Another key functionality I built in was an image resizer, again in 3.7.5/3.7.7. I used to have TimThumb as the resizing script, though I did have support for native WP thumbnails as well. But with the 3.7.5 release I completely eliminated TimThumb, thanks to repeated discouragement for the script in the theme reviews. My resultant code is quite powerful and versatile, but is limited by certain ways of WP handling image resizing natively.

As it turns out, there are a few things I still need to address in Suffusion, namely the use of WP’s native Header and Background functionality.

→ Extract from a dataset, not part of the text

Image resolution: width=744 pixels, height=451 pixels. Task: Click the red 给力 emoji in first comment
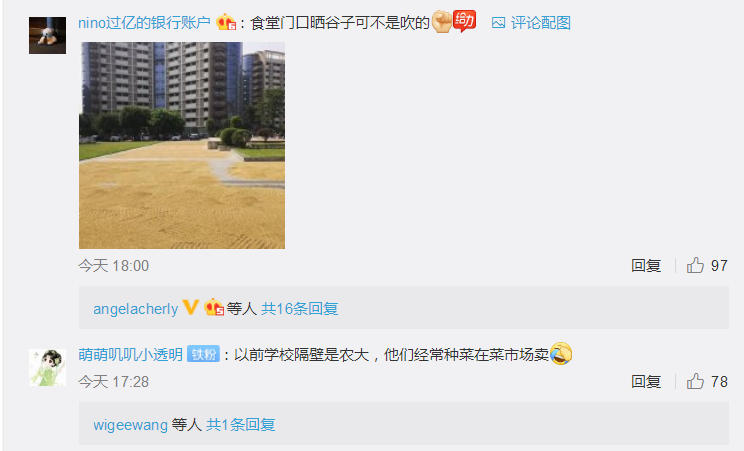[x=465, y=21]
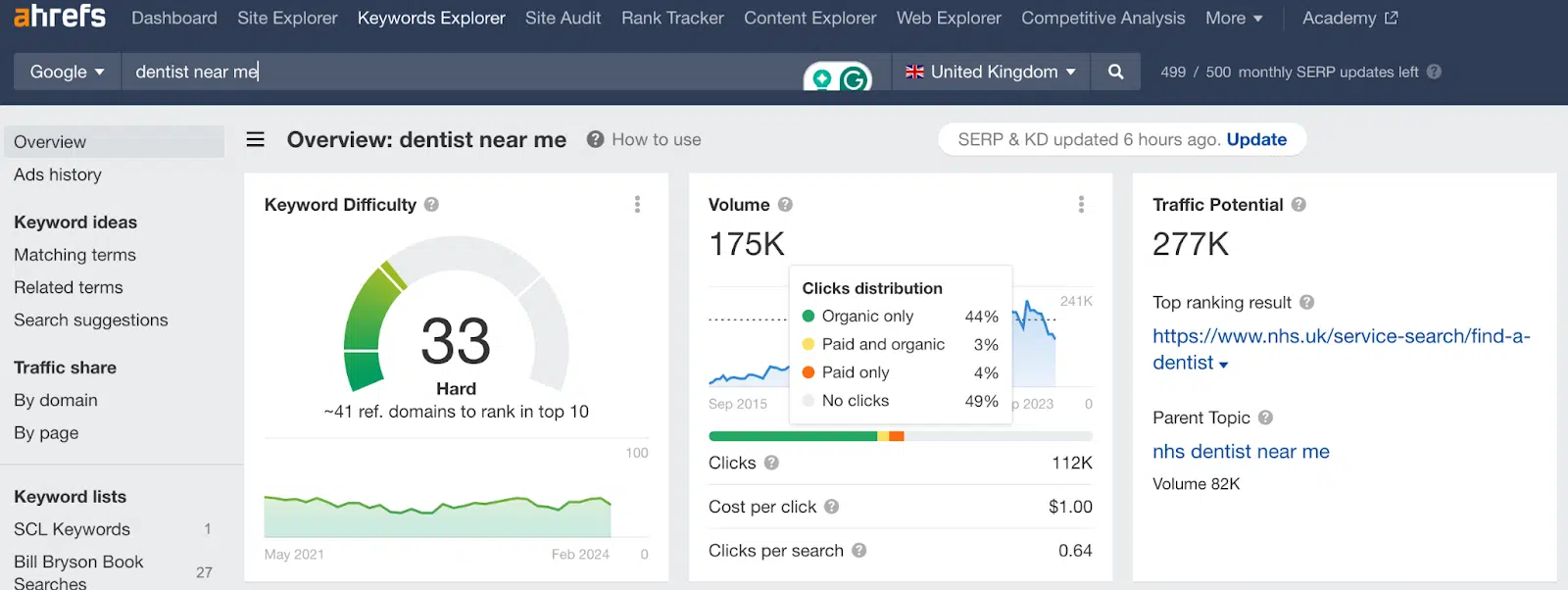Expand the More menu in navigation
Viewport: 1568px width, 590px height.
click(1233, 18)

I will be pondering over those the next few days, because the last thing I would want is to break functionality that is working fine for the thousands of users of the theme.

But believe me – it makes a developer very happy to have zero errors on debugging, and have Theme Check say “Pass”!

When in Doubt, Ask!

If you are implementing a big ticket feature that can trespass into gray areas of theme development and involves writing to files or reading from files, do yourself a favour. Ask. The WPTRT mailing list has folks like Chip Bennett and Edward Caissie (Cais) who have been a part of the review team since its inception, Simon Prosser who has written the Theme Check plugin (currently maintained by Otto and Simon), Otto and Justin Tadlock who are WP veterans, and Andrew Nacin who is a key member of the core WP development team. There are other volunteers who have been a part of the process for a very long time.

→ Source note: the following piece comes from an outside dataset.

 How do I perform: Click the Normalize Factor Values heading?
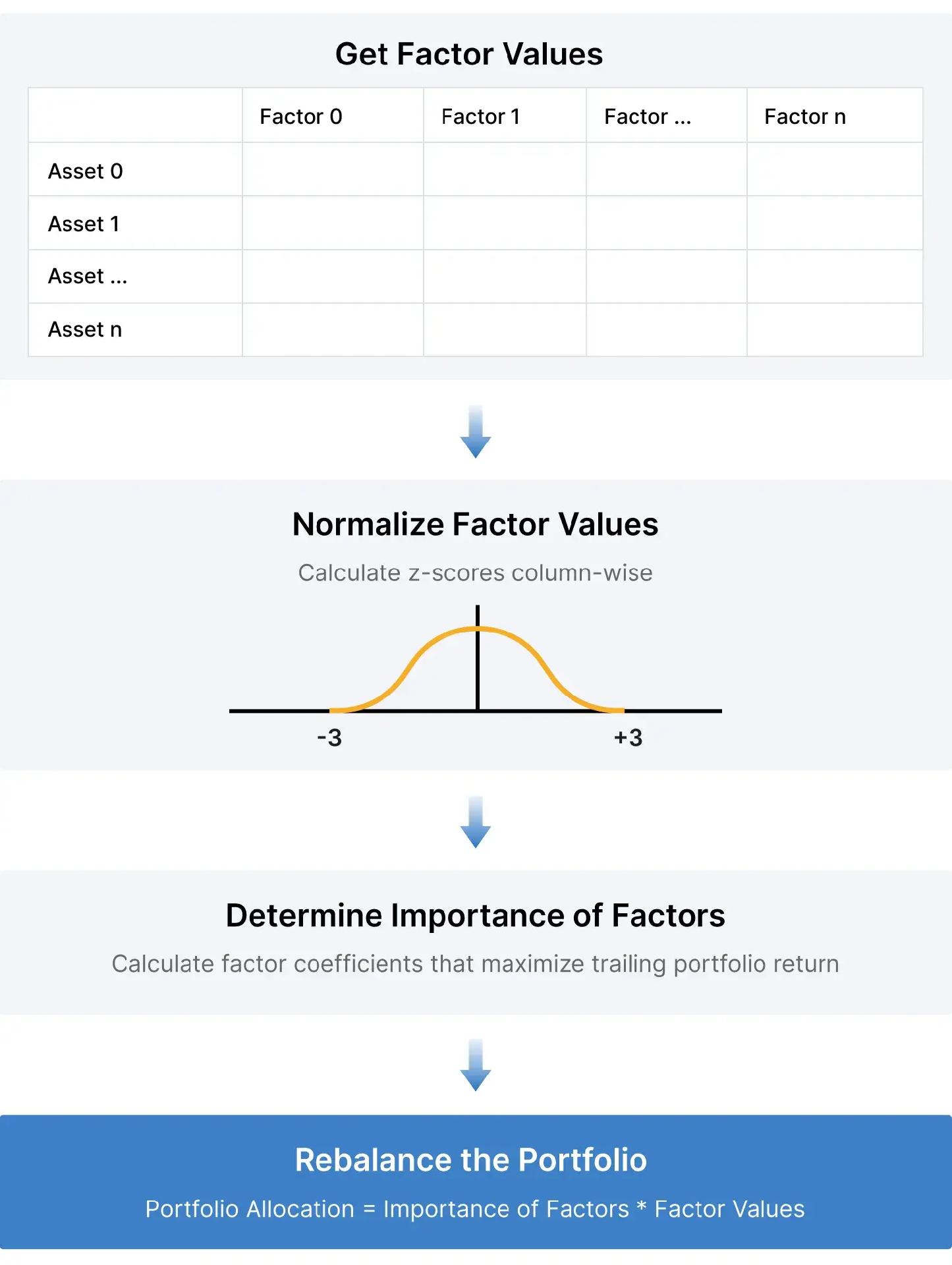pos(476,524)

You might not be in 100% agreement with what they say (a lot of it might appear to be stifling if your goals are ambitious), but asking before implementation will give you fair warning and a potential sense of direction with respect to how you should implement certain features. It will also help avoid some long-drawn and nasty battles.

To Conclude

The Review Experiment is no longer an experiment. It is a formal process that is here to stay. It has helped improve theme quality across the board. Kudos to the review team for making the process successful!

5 Responses to “The WordPress Theme Review Experiment – Take II”

  1. A very good follow-up to your last post on the WPTRT. I appreciate your views and ideas on the process; and as noted, we are available and accessible to theme authors for discussions, questions, concerns … and complaints. All constructive communication is more than welcome.


  2. Regarding the vocal opponents of “options,” I’d say that a theme like yours with lots of options is great for working with users who don’t quite know what they want and are feeling their way into using WordPress. If they know what they want ahead of time they could buy/choose a theme that has all the options they need. But not very many people know all those things ahead of time. A theme like Suffusion is great for iterative development

    • Actually the point I was trying to make was different – I wasn’t talking about themes with options vs. standalone themes. I was referring more to coding framework-like themes vs UI framework-like themes.

      Also, at the end of the day, themes with a lot of options do have takers among seasoned WP users, who really want to pay once and build out multiple sites with that one theme. That is the bread-and-butter of commercial themes like Thesis, Headway or Frugal (Catalyst). The eventual operating paradigm of a theme essentially depends on which market the developer wants to cater to.

  3. I have just installed Suffusion on my new website. I find the theme very easy to navigate. It has many user friendly options. It has made it a pleasure building my site. I am in the early stages at this point but it is very user friendly, SEO friendly, and provides a nice clean appearance. An Enjoyable User Experience!